◆ **What you have to do**
Search the records below for the word "cell", then return every line where it appears.

Stored data

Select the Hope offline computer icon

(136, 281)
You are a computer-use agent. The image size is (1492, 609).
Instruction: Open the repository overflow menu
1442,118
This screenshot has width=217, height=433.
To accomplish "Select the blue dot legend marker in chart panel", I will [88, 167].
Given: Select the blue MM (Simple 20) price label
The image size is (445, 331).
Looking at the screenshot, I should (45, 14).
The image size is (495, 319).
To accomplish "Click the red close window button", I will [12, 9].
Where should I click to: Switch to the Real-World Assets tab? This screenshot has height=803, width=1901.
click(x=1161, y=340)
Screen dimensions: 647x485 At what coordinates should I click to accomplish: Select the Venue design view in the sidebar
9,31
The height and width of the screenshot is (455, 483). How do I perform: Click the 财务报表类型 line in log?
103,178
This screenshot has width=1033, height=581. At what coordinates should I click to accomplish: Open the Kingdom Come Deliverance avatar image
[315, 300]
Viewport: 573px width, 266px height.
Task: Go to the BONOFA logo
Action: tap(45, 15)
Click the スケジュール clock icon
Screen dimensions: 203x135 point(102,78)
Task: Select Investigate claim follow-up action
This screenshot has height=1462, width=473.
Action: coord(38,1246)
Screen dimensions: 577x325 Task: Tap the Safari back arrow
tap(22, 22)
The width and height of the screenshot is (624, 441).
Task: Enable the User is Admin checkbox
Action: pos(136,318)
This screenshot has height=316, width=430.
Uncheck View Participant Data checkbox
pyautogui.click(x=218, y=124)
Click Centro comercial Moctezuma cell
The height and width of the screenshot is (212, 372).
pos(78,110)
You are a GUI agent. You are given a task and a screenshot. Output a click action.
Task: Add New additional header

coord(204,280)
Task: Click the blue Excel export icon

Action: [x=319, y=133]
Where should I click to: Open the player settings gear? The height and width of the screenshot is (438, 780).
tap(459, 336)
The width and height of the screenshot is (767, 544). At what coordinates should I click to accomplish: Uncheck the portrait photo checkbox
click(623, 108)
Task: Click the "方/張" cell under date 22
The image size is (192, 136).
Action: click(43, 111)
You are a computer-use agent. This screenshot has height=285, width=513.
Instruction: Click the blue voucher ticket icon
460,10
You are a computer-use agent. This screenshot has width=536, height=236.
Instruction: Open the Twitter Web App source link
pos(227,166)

◆ **Answer section**
Click Centro comercial Moctezuma cell
Task: Click the "方/張" cell under date 22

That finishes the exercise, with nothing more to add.